Maior alargamento de praia do Brasil já plantou mais de 25 mil mudas para impedir avanço do mar
Plantio de restinga avança em Itapoá, no Litoral Norte de SC, com foco em estabilizar nova faixa de areia; etapa faz parte do cronograma da obra
Mais de 25 mil mudas de vegetação nativa já foram plantadas no maior alargamento de praia do Brasil, em Itapoá, no Litoral Norte catarinense. A etapa tem como objetivo “fixar” a areia e conter o avanço do mar. Já são 50 mil mudas produzidas a espera do plantio.
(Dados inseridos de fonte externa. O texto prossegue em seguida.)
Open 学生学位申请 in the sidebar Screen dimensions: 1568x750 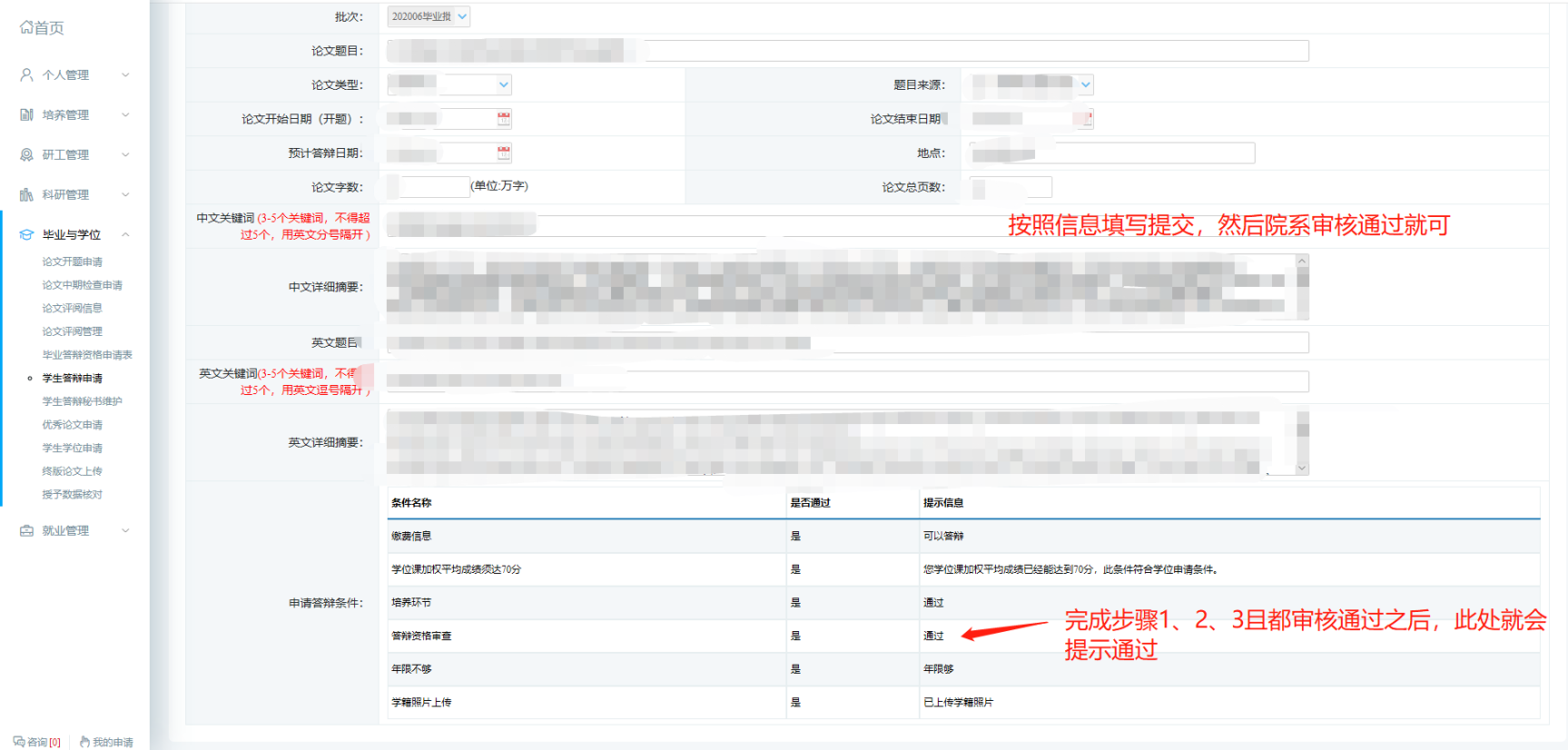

Ao todo, seis espécies serão cultivadas, somando 280 mil mudas até o fim de 2026. O plantio ocorre nas áreas de dunas formadas após o alargamento da faixa.
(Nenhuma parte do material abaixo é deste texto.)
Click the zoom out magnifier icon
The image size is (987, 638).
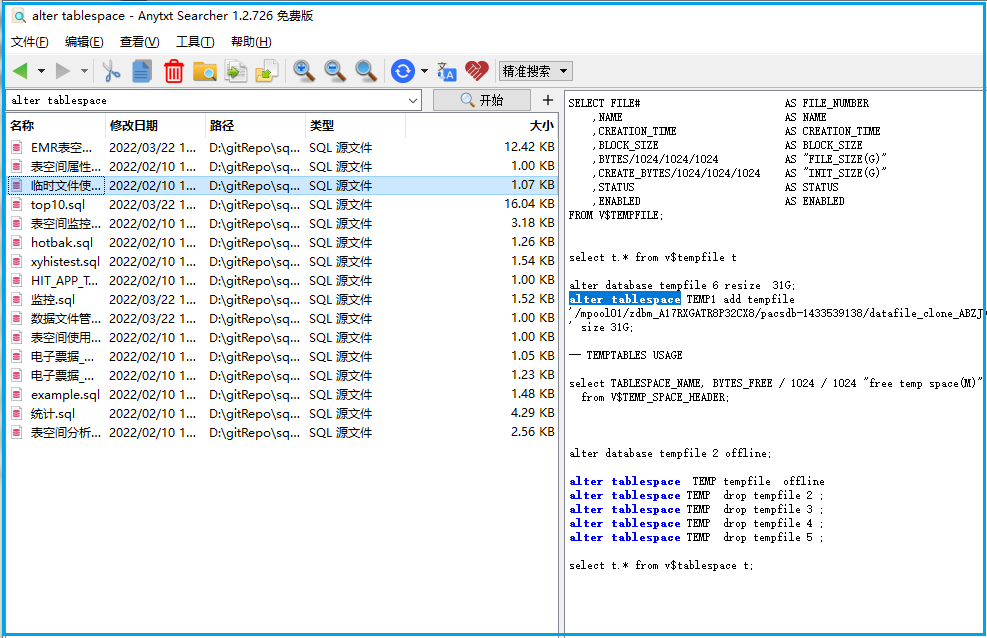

Produzidas em estufas, as áreas foram isoladas por meio de palanques para impedir o acesso e garantir o desenvolvimento das mudas. Os locais destinados à recuperação da vegetação nativa estão sendo demarcados e sinalizados com placas.
Veja espécies plantadas no alargamento de praia em Itapoá:
- Feijão-da-praia – Sophora tomentosa
- Capim-da-praia – Panicum racemosum
- Bredo-da-praia – Blutaparon portulacoides
- Rabo-de-bugio / Jacarandá-do-mangue – Dalbergia ecastaphyllum
- Salsa-da-praia / Batata-da-praia – Ipomoea pes-caprae
- Palma / Quipá – Opuntia monacantha
Dragagem da Baía Babitonga
O maior alargamento de praia do Brasil faz parte da Dragagem da Baía Babitonga. O projeto retira sedimentos do canal que dá acesso ao Complexo Portuário da Baía Babitonga para aumentar de 14 para 16 metros, permitindo a entrada de navios de maior porte.
Os sedimentos retirados estão sendo depositados na praia de Itapoá. Já foram 3 milhões de areia depositados nos 5 dos 8 metros da praia. A obra como um todo está em 68,2% de progresso. Com investimento de R$ 333 milhões a operação é uma parceria público privada entre o Porto de São Francisco do Sul e Itapoá.
A intervenção quer possibilitar a atracação de embarcações com até 366 metros de comprimento, tornando a Baía Babitonga o primeiro complexo portuário do Brasil capaz de receber navios desse tamanho com carga máxima.